ABOUT THIS TASK -
Answer these on the letter to Lana:
1. According to the essay the writer read, what role did the pharmaceutical industry play in depression diagnoses over the past couple decades?
2. What kind of medication does the writer say they have taken before?
3. The writer once researched the relationship among which three things?

PAGE EXCERPT -
+ + +

Dear Lana,

Today, I was thinking about how I became more mentally stable over the years.

There has been a lot of serotonin memes going around in the meme pages that I follow. The prevailing sentiment is that people’s issues will be solved by having more serotonin. I get the point of the meme — it references some psychiatric literature that claims depression is the result of some imbalance of hormones — but it is one of those memes that makes me question why people feel the need to ascribe pathological underpinnings to all of our emotional issues.

I read an essay a couple of years ago offering a sociological perspective to our current mental health crisis, particular in regard to the role of pharmaceutical industry in quintupling the number of depression diagnoses over the past couple decades. One of the biggest takeaways from the essay is the claim that people are becoming more and more uncomfortable with being sad, which results in people searching for a pathological explanation to explain feelings that are realistically very common. Obviously, big pharma eats that shit up.

Don’t get me wrong, Lana. I have taken antidepressants before, and I get the point of them. But, it seems that people around me always ascribe their feelings to some external cause.

It’s the same with capitalism. Some people always blame capitalism for their issues, and I don’t understand why. For sure, there are many valid critiques of capitalism. But, no one lives in a purely capitalistic society. It seems when people are blaming capitalism they are more blaming society more than blaming capitalism. I used to do research on the relationship between capitalism, burnout, and art. I wrote a couple of solid essays on it, and it was quite interesting. But, somewhere down the line, I realized that I couldn’t take myself seriously because it seems so abstracted from real life.

Having more serotonin won’t make people happy. Abolishing capitalism won’t make people happy. Concepts like serotonin and capitalism are real, for sure. But, oftentimes, I feel when people are talking about them as source of their problems, they are attributing their emotional turbulence to sources outside of themselves, so they don’t have to address the more fundamental issues that are real to their lives. I don’t know, Lana. That’s just my two cents.

+ + +

DATA BELOW -

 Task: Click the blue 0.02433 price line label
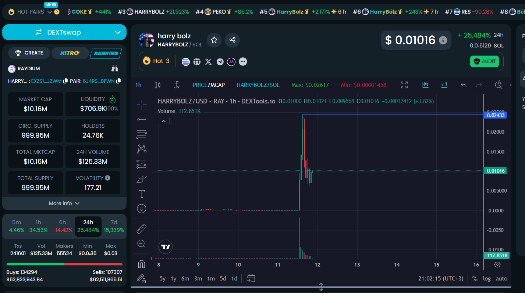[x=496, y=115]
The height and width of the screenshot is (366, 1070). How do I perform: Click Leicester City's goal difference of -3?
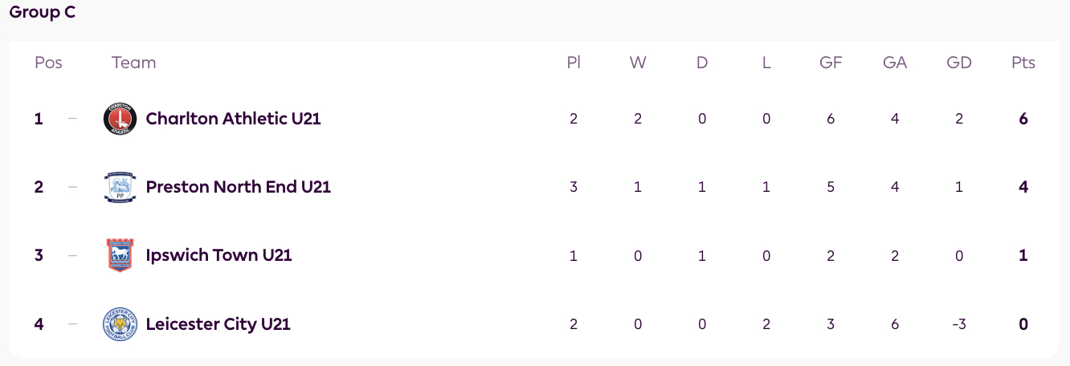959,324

+ + +

EXERCISE SOLUTION -
1. It played a role in quintupling the number of depression diagnoses.
2. Antidepressants.
3. Capitalism, burnout, and art.